What hell you need multitask anyway on phone. Sure I can understand listening music and playing but WP7 supports that. If you code apps right and support resume then having multitask seems little needed. I been using WinMo phones for last 5 years and it's hard to remember when I really needed multitasking other than listening music while doing stuff. It just needs some rethinking how applications should work. Instead of doing stuff inside phone you can do it in cloud. Hell even Open Source is possible since tools are free so anyone can deploy those packs using those tools, hard yes, but possible.

Seriously WinMo6.5 is great tinkerer phone but boy it sucks in normal average person usage. I would take iPhone anyday for normal usage against WinMo if it wasn't stuck on single carrier. I just wish they would bring copy pasta to WP7.

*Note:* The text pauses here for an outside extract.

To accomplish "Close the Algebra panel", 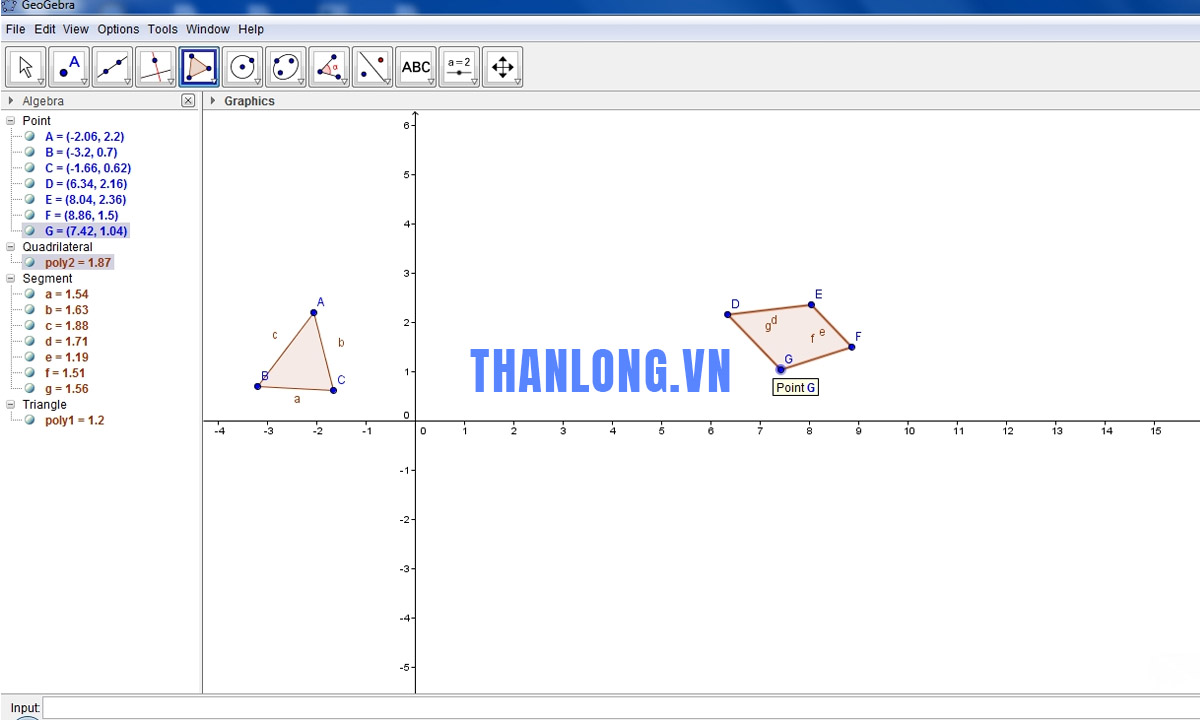I will pos(188,101).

I am on android and I basically need the multitasking every day.
Have an IM running in the background ...
Have music running while surfing.
Page loads a little bit longer, push it into the background while you do something else, then jump there.

Btw. Android 2.1 has solved that issue once and for all (Android 2.1 had issues with multitasking like battery drain and slowing down)
I cannot even remember if the phone ever slowed down since I upgraded to 2.1 on my HERO (hacked rom), I constantly open apps switch between then, have in mind Android does the task killing itself)
and I cannot see any slowdown and one battery load lasts me 48 hours on UMTS currently (used to be 24 before 2.1)

Reply Score: 4

Hmm, so one can hook into the music player?
by vaette on Wed 17th Mar 2010 09:43 UTC
vaette
Member since:
2008-08-09

The fact that apps can hook into the music player to run in the background is interesting. After all, I kind of suspect that the cases when one most wants to multitask on a phone falls into a couple of wide categories; doing multimedia in the background being one. If Microsoft takes the route of special-casing each of them there may be a chance for this combining the ease of use of single-tasking with the flexibility of multi-tasking.

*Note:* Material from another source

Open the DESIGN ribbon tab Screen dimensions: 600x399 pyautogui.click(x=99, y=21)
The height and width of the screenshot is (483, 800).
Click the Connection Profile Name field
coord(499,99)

All remains to be seen though.

Reply Score: 1

This is all shaping up seriously broken...
by TBPrince on Wed 17th Mar 2010 10:59 UTC
TBPrince
Member since:
2005-07-06

Can't believe the path Microsoft has started for Windows Phone...

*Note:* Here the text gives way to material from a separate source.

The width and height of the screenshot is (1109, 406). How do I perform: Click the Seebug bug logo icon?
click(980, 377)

Tons of lock-ins (a la Apple - what a crap)
Apps only through AppsStore (crap)
Direct control over the devide (crap)

There is a reason while lots of us are keeping those iPhones away and MS seemed to forget.

The no-multi-tasking thing is bad but at least it has a technical explanation. A reduced list of designs is even a good thing. But the rest...

And btw, I can't really understand why you should cut multitasking off from a system which ALREADY had it while mobile CPUs power is increasing and battery life is increasing as well. Maybe if you didn't had m/t, it could be a choice not to implement it... but when you already have it...! Crap! This sounds like a decision coming out from marketing dept...

No external SD?? ahahaha Crazy! Apple was crazy to do that in 2006, Microsoft is even crazier to copy that in 2010 !

As someone said, Windows Mobile 6.5 (which runs my Omnia, right now) doesn't look that bad anymore. And a loyal Windows user must turn to Android now... what a crap! What's next? Will I need to install that GoogleOS toy too??